中文摘要：

卵特异性连接组蛋白（oocyte-specific linker histone H1,Hlfoo）是在哺乳动物卵母细胞与早期胚胎内特异表达的连接组蛋白,它在卵母细胞生长成熟、受精及胚胎发育中起关键性作用。本研究旨在克隆猪H1foo基因,并构建其真核表达载体。首先利用5＇RACE和RT-PCR的方法获得猪H1foo基因的CDS区,并提交GenBank,登录号为HQ915640;然后将H1foo基因的CDS区连接到载体pMD19-T上,经酶切后定向克隆到表达载体pVenus上,从而构建pVenus-H1foo真核表达载体;用脂质体2000介导重组质粒pVenus-H1foo转染Hela细胞,荧光显微镜下观察、RT-PCR检测,确定重组质粒在Hela细胞内的表达和定位;最后通过体外转录试剂盒将H1foo-venus体外转录为mRNA,并显微注射至猪卵母细胞,荧光显微镜观察其表达和定位。序列分析表明猪Hlfoo基因CDS区全长1041bp,编码346个氨基酸,蛋白分子量为36.45kD,在核苷酸水平上与牛、人和小鼠H1foo基因的相似度分别为75.7%、67.9%和54.3%;真核表达载体pVenus-H1foo转染后,能在Hela细胞中表达并可以准确的定位在细胞核;体外转录的H1foo-venus mRNA显微注射猪卵后其融合蛋白也能准确定位于细胞核。

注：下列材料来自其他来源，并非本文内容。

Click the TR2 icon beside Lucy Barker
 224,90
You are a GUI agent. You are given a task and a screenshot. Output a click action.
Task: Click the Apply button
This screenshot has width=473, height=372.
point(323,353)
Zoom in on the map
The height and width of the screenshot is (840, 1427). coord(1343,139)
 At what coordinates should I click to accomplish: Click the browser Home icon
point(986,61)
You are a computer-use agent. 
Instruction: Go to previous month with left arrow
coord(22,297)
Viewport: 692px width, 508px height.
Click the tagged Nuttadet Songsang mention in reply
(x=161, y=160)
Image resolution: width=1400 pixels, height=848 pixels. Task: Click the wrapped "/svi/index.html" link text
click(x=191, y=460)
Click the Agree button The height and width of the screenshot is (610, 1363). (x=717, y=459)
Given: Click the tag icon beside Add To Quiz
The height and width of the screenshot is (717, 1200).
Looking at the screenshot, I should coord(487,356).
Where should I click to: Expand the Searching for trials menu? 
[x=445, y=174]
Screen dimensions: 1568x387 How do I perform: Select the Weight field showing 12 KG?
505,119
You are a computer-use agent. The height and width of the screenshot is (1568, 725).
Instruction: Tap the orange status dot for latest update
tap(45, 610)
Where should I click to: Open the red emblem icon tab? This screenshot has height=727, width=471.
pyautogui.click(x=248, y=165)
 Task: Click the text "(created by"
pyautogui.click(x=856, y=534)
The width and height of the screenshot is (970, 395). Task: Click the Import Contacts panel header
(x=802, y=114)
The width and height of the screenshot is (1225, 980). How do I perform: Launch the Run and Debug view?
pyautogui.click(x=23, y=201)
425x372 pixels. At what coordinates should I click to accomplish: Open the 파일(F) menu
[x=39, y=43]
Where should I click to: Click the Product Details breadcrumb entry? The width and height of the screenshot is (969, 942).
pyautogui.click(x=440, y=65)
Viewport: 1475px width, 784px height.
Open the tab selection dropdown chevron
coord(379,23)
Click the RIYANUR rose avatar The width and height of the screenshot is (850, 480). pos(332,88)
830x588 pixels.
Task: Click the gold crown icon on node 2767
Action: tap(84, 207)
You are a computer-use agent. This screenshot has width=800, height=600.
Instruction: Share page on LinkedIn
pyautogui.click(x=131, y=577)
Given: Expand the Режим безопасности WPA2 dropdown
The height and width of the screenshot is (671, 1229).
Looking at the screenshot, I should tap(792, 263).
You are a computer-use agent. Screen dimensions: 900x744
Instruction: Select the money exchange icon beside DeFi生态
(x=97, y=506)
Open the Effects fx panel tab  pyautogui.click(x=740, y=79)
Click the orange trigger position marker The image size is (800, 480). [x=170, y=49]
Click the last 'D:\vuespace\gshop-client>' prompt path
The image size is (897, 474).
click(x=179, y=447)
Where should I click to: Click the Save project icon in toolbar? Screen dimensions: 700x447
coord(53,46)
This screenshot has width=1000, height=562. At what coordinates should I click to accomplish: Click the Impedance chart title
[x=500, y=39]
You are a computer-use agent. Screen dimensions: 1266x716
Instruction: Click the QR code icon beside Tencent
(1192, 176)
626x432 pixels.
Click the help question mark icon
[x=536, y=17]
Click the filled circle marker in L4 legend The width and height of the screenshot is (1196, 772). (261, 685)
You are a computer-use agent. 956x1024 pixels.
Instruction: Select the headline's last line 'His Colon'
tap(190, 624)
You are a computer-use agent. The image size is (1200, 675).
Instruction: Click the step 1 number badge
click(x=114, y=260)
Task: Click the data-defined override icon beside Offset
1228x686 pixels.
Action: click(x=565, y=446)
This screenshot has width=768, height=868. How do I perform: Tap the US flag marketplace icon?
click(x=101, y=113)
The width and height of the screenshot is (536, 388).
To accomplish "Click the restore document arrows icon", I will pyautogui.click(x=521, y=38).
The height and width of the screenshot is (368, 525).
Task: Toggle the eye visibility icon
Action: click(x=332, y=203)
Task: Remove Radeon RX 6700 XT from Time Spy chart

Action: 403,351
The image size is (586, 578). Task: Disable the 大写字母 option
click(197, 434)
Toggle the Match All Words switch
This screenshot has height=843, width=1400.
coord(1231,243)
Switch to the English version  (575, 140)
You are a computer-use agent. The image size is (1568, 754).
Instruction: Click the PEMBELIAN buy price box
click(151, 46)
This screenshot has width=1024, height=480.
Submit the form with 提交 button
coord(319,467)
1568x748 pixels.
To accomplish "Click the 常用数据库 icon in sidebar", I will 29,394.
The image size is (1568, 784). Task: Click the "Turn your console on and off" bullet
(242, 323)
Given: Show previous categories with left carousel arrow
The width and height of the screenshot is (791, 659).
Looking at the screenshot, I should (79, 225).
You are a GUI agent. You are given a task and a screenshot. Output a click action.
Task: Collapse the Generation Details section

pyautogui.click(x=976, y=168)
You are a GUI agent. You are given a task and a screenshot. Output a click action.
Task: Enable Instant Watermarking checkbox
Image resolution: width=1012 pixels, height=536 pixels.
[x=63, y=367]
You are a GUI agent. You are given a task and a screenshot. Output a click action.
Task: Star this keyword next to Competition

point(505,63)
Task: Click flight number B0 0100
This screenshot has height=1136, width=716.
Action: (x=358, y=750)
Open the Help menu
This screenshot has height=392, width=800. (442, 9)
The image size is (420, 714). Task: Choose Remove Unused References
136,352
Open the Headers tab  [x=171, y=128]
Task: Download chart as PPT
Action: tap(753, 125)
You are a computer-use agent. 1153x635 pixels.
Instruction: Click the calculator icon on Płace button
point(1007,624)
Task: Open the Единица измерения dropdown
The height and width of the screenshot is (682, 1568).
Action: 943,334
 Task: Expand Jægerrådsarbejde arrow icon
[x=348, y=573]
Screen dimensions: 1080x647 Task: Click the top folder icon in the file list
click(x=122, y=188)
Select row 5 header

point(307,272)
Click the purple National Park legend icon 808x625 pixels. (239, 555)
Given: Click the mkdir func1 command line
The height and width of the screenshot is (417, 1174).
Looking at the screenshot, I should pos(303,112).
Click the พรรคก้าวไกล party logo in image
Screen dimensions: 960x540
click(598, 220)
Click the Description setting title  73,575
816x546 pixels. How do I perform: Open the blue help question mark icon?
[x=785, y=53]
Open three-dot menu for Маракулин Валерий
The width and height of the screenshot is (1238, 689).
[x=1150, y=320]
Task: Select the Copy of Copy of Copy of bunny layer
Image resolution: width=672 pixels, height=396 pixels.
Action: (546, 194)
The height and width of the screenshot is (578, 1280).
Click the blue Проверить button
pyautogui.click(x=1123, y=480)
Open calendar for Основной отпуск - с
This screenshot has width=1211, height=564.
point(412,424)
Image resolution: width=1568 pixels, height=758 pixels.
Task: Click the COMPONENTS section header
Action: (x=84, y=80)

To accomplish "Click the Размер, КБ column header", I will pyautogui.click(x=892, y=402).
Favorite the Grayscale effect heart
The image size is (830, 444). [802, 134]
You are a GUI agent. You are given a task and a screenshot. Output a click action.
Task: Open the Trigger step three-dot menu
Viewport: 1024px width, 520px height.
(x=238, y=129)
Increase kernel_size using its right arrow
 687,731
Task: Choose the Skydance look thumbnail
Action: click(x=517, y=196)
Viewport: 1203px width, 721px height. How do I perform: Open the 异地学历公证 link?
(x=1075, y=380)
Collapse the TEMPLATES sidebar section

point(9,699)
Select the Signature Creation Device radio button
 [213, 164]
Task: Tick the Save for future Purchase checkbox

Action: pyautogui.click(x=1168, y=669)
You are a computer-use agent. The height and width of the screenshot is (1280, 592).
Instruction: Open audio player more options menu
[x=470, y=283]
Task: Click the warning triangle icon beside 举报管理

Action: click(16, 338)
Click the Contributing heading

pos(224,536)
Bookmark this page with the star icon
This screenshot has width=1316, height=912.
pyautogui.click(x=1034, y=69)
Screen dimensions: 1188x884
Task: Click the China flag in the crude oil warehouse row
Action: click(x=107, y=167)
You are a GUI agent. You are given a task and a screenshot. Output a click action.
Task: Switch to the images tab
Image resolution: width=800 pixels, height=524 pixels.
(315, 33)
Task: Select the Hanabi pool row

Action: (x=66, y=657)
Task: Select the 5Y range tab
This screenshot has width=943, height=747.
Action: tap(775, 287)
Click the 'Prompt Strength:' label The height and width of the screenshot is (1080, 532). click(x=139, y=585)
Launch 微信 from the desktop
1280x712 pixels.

本研究克隆了猪H1foo基因并成功构建其真核表达载体;体外转录的H1foo-venus mRNA能在猪卵中正确表达和定位,为进一步研究H1foo在猪卵母细胞成熟以及核移植过程中的作用提供了基础资料。

英文摘要：

Hlfoo（oocyte-specific linker histone H1） is a linker histone specifically expressed in oocytes and early embryos in mammalian,it plays a crucial role in oogenesis,fertilization and embryogenesis.The objectives of this study were to clone swine H1foo gene and construct a eukaryotic expression vector pVenus-H1foo.Firstly,we applied the 5＇RACE and RT-PCR to obtain the complete CDS of swine H1foo gene,the sequence information was submitted to GenBanK（GenBank accession No.：HQ915640）.The CDS of swine H1foo gene was linked into pMD19-T and confirmed by digestion of restriction enzyme,and then the H1foo CDS was cloned into pVenus to construct a eukaryotic expression vector pVenus-H1foo.After pVenus-H1foo transfected into Hela cells mediated by Lipofectamine 2000,it was efficiently expressed in hela cells and identified by observation of fluorescence microscopy and RT-PCR.In addition,after transcripted in vitro,the mRNA of H1foo-venus was microinjected into swine oocytes,the expression and location was identified under fluorescence microscopy.The result of sequence analysis showed that the CDS region of the swine H1foo gene included 1 041 nucleotides,encoding for 346 amino acids（Mol.wt.：36.45kD）,and the nucleotide similarity of H1foo between swine and bovine,human,mice was 75.7%,67.9% and 54.3%,respectively.After transfection and microinjection,the H1foo was expressed and localized accurately both in Hela cell nucleus and swine oocyte nucleus.We had cloned swine H1foo gene and constructed the expression vector pVenus-H1fooin;The mRNA of H1foo-venus transcripted in vitro was expressed and localized accurately in swine oocytes,which greatly facilitates the further research of H1foo in oocytes maturation and nuclear transplantation.